- What the exercise asks -
Within the records below, reproduce without change the lines from the line that has "Where should I click to: Focus the Suche" through the line that has "The height and width of the screenshot is (611, 364).", and only those.

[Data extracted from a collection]
---
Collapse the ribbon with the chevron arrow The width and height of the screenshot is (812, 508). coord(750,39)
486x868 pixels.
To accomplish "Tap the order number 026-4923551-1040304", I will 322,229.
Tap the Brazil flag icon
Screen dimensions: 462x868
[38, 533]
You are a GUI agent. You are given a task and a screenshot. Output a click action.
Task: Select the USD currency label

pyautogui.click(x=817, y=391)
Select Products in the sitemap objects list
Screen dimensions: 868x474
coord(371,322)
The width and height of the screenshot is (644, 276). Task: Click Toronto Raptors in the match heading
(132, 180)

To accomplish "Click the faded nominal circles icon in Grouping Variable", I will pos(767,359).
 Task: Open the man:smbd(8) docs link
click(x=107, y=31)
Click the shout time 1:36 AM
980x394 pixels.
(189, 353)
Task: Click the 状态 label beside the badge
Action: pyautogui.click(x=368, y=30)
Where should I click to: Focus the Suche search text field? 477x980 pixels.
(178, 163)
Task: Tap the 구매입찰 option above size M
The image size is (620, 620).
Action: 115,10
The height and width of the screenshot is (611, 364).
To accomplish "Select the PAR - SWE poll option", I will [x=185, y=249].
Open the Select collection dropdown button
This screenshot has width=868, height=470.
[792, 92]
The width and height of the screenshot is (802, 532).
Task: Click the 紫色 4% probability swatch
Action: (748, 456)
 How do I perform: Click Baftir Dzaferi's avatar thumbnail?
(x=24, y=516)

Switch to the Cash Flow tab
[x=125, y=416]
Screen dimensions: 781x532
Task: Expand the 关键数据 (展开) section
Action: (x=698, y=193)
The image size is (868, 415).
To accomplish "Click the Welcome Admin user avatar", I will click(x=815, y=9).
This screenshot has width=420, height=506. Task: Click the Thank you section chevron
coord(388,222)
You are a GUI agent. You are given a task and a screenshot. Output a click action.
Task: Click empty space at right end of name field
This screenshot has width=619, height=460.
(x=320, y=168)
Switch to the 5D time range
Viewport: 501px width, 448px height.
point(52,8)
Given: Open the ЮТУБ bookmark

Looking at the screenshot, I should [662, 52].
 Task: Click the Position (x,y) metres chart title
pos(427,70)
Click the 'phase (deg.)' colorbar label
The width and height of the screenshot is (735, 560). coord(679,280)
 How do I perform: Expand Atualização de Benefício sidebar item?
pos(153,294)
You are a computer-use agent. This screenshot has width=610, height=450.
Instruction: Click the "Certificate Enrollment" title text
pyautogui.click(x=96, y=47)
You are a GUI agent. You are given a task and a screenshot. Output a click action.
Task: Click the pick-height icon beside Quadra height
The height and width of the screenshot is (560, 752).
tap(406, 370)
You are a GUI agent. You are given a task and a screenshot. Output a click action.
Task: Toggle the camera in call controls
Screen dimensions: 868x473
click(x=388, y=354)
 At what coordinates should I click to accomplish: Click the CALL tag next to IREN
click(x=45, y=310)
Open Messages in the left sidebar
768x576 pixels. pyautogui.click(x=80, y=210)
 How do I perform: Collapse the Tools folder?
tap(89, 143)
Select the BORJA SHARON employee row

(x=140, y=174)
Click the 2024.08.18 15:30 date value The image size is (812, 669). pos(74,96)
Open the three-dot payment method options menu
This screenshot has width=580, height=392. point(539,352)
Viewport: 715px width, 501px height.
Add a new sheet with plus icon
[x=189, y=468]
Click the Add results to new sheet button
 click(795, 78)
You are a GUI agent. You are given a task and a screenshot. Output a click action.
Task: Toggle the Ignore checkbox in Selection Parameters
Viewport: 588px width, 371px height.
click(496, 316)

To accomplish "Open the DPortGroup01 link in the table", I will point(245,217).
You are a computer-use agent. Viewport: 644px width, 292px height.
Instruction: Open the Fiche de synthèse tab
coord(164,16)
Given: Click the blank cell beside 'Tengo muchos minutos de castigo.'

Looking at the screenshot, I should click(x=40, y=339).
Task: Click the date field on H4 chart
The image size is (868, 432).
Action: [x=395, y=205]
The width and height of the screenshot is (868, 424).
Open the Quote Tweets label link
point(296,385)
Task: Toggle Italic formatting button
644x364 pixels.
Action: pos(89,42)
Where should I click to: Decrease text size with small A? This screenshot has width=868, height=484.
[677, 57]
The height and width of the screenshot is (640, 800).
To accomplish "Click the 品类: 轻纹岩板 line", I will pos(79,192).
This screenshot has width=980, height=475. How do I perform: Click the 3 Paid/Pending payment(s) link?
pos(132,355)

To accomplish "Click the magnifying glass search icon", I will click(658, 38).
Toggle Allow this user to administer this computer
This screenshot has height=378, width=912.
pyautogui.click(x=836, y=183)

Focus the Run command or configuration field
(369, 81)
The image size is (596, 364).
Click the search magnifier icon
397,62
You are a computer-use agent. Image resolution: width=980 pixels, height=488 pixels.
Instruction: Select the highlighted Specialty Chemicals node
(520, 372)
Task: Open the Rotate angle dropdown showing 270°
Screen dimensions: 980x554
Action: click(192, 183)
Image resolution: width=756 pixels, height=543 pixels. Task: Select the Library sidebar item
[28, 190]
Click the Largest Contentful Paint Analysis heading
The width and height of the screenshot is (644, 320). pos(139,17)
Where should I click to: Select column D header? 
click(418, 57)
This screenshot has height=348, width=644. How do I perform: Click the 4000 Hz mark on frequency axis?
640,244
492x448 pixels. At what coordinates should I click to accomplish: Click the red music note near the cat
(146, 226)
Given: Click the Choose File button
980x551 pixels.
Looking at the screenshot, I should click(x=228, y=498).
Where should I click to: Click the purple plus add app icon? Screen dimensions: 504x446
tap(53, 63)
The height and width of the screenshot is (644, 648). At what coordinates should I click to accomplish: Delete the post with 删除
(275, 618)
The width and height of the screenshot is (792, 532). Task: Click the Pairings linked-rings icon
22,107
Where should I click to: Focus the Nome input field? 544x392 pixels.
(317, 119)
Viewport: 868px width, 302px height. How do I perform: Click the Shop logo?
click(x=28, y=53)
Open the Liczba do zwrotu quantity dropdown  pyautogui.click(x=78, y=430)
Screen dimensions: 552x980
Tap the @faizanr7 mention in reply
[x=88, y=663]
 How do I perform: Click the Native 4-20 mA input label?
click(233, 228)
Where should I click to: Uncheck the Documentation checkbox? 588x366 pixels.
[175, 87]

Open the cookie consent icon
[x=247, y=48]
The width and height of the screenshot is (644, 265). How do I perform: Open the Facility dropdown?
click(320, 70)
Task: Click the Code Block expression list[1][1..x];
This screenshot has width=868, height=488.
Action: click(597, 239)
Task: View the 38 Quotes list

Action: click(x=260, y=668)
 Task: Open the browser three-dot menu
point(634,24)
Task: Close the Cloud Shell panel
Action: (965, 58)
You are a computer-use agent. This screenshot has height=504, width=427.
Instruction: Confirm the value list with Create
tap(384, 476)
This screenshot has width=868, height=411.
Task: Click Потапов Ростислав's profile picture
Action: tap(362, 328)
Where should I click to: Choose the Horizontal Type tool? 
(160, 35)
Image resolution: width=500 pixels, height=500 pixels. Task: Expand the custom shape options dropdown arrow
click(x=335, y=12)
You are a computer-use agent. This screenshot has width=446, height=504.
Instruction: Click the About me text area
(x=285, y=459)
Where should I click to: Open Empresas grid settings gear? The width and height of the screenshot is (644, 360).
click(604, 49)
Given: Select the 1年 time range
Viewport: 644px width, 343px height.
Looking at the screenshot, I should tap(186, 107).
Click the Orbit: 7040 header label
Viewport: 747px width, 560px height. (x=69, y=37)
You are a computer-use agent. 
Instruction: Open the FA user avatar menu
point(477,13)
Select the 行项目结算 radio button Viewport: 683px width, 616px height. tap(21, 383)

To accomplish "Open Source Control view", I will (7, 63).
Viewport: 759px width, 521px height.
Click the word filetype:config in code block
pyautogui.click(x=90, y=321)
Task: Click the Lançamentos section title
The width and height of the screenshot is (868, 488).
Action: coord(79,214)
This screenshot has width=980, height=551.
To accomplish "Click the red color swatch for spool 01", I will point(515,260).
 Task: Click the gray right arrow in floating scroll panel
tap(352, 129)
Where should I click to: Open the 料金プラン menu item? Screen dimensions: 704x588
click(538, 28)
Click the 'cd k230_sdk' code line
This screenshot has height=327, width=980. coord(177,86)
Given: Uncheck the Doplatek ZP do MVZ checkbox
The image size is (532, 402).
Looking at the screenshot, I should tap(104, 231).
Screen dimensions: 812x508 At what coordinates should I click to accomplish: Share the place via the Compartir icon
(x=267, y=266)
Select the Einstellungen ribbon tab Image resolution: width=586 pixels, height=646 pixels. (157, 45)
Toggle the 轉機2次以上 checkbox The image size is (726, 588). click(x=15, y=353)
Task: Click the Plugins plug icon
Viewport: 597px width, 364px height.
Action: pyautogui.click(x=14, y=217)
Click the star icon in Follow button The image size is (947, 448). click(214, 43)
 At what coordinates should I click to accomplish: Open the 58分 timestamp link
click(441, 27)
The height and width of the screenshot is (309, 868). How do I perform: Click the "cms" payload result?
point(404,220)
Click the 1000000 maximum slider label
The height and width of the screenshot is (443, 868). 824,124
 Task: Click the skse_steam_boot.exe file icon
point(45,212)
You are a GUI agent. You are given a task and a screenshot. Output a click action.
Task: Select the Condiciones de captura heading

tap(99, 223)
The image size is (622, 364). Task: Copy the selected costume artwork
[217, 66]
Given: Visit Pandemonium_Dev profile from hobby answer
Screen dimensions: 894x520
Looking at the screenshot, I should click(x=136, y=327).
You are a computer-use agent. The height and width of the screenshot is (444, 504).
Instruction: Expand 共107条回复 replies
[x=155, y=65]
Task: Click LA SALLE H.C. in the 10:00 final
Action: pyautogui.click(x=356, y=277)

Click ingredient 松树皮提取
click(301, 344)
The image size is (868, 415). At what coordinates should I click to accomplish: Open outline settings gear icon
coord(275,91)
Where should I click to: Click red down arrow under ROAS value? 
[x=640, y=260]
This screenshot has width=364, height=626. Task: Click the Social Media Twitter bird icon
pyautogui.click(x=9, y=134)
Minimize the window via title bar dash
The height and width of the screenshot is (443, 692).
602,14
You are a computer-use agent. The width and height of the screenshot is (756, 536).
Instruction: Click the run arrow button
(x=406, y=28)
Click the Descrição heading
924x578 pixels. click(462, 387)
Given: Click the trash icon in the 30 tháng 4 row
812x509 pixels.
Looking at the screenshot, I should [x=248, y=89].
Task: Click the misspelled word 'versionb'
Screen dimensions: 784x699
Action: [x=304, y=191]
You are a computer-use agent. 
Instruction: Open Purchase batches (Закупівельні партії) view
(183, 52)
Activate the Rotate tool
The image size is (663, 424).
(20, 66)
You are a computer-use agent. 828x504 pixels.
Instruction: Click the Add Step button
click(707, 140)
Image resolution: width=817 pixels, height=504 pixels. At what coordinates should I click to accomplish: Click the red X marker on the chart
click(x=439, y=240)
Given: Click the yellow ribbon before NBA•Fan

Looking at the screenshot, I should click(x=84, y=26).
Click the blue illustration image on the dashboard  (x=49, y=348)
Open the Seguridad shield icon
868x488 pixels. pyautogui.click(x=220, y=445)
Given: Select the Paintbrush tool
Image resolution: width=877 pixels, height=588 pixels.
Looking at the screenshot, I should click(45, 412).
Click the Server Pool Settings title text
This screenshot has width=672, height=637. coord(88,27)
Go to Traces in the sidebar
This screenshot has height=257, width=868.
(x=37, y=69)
---
- Result for this exercise -
Where should I click to: Focus the Suche search text field? 477x980 pixels.
(178, 163)
Task: Tap the 구매입찰 option above size M
The image size is (620, 620).
Action: 115,10
The height and width of the screenshot is (611, 364).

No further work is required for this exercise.